Nanny's Big Brother HouseNanny, as we all know, claims to want to protect us from the evils of the world. She believes that there are many naughty people out there, wishing to do us harm; some cynics might argue that some of these threats are a direct consequence of Nanny’s "foreign adventures".

However, let us not concern ourselves with facts and causalities.

Fearing for our safety, Nanny has put one of her most "trusted" and "capable" friends on the job; dear old Lord Falconer, of The Dome, has been given the task of ensuring that the law protects us from evildoers.

Those of you with a good memory will recall that Lord Falconer of The Dome, single-handedly rescued Nanny from the Dome fiasco; by ensuring that all the blame for the taxpayer being saddled with the cost of this monstrous white elephant, fell upon his broad shoulders.

What a friend Nanny has in Lord F!

Now Lord F is working with Fungus Clarke on Nanny’s brilliant new wheeze, “House Arrest”. This is where people can be placed under house arrest without any form of trial.

Lord F discussed this proposal on Breakfast With Frost (not me, the other one!) by saying:

"That is not internment. That is not a police state. That is a sensible measure..".

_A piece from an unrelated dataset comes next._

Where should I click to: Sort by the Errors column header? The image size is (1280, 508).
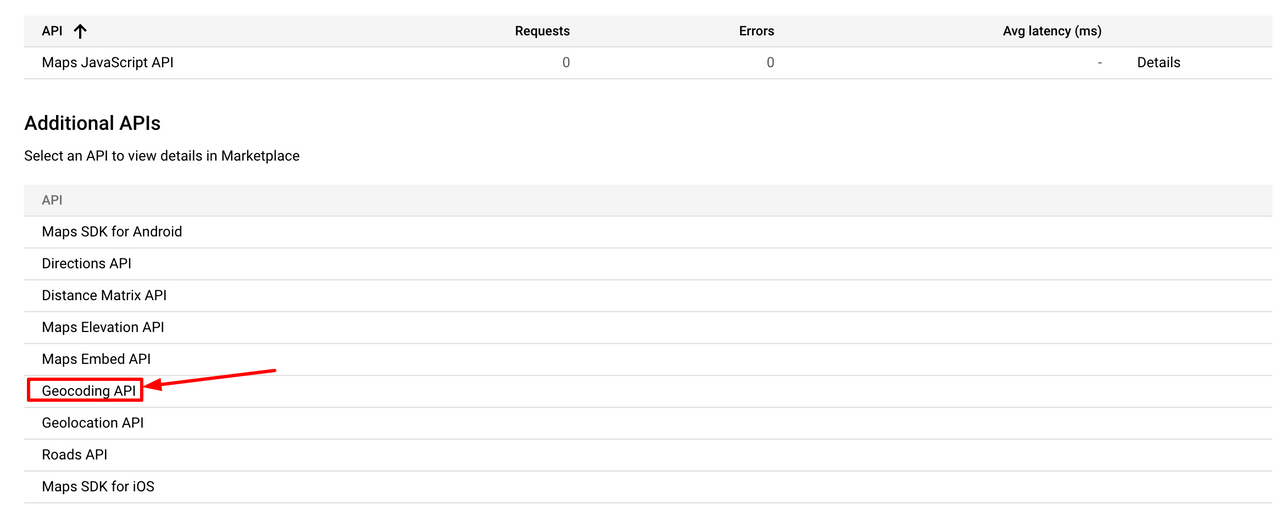[756, 31]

However, some people are a little concerned about this “innovation”; likening it to similar practices used by third world dictatorships. Even Nanny’s own attorney-general has warned that the scheme is illegal.

Fear not my friends, Lord F had a plan.

Nanny Knows Best can exclusive reveal that Lord F will be adding a unique feature to the house arrest scheme; to provide “clear blue water” between it and other house arrest methods, used by third world tin pot dictatorships.

British house arrest will mean being incarcerated in the Big Brother House with Jade Goody, John McCririck and Sylvester Stallone’s mum. The house would be shown live on E4, 24 hours a day.

Nanny's Housemates

Lord F believes that this "populist measure" will satisfy the "bleeding heart liberals" and provide, via sponsorship, a much needed fillip to government funds.

However, not all are convinced as to the benefits of this new scheme; a spokesman from Amnesty said:

"They shoot horses don’t they?".

What do you think Ladies and Gentlemen?

Are you proud that Britain is adopting a method of imprisonment used by third world dictatorships?